Это белый шум одиночества, гул тишины после ухода мужа, когда тебя бросили и у тебя осталась только работа. Этот звук означает, что я не мать, что я отказалась от материнства, – такова тишина моего будущего. Пройдет много времени, прежде чем я с ней свыкнусь.
ГЛАВА 4
22 сентября 2004 года
Роуз, жизни 1–9
– Роуз, давай кое-что обсудим… – говорит Люк, забрасывая в рот очередной ролл с тунцом. Муж держит палочки наготове, чтобы подхватить следующий.
Роллы с тунцом – его любимые. Пряные хрустящие, не хрустящие, рисом наружу, рисом внутрь.
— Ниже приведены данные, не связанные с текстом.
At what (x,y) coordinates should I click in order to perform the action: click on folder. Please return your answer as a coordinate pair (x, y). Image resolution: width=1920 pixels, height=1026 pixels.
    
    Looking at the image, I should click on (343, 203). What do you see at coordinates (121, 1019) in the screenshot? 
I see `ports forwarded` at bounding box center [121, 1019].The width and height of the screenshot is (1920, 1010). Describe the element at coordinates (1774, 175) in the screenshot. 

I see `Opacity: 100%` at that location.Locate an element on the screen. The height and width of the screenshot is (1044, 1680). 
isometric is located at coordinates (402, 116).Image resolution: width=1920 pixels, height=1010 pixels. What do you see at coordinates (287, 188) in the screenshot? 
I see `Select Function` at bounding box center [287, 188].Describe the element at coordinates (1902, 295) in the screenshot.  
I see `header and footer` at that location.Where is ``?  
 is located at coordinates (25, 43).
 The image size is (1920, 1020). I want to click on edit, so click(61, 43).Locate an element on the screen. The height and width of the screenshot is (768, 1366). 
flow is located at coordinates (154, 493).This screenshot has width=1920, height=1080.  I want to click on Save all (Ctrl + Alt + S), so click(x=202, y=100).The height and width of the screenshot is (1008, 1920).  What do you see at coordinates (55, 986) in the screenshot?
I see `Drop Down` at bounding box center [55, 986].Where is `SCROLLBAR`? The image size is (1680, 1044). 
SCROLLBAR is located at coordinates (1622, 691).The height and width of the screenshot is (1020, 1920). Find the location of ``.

Иногда Люк ничего кроме них не заказывает.
– Сет пряных, сет обычных и… еще один сет обычных, – сообщает он официанту.
Меня всегда забавляет такой заказ, а потом мы смеемся вместе.
Одна из глупых привычек, которые ты любишь в человеке просто потому, что он самый дорогой на свете.
Я так увлеклась собственным набором роллов – куча лосося, немного с угрем, немного с желтохвостом, – что не обратила внимания на серьезный тон мужа.
– Поделись со мной тунцом, – рассеянно говорю я, указывая палочками на его тарелку. – У тебя их по меньшей мере два десятка.
Люк берет пряный хрустящий ролл и кладет мне.
– Ты хоть слышала, что я сказал, Роуз?
Я улыбаюсь.
– М-м, наверное. – Я расслаблена, наслаждаюсь праздничным ужином. На прошлой неделе снимки Люка впервые опубликовали газеты по всей стране. С тех пор ему начали поступать предложения более престижной работы. – Извини. Так о чем ты?
– Я много думал о детях, – говорит он.
Я откидываюсь на спинку кресла.
– О детях? – Я потрясена, само упоминание об этих созданиях будто появление единорога среди ресторанной публики. Невероятно.
Люк кладет палочки на небольшое блюдечко для соевого соуса.
– Возможно, ты все же когда-нибудь изменишь мнение насчет ребенка? Ну, знаешь, чтобы в нашей жизни появилось нечто большее, помимо работы и друзей… Я тут подумал… кхм… мы можем снова обсудить этот вопрос.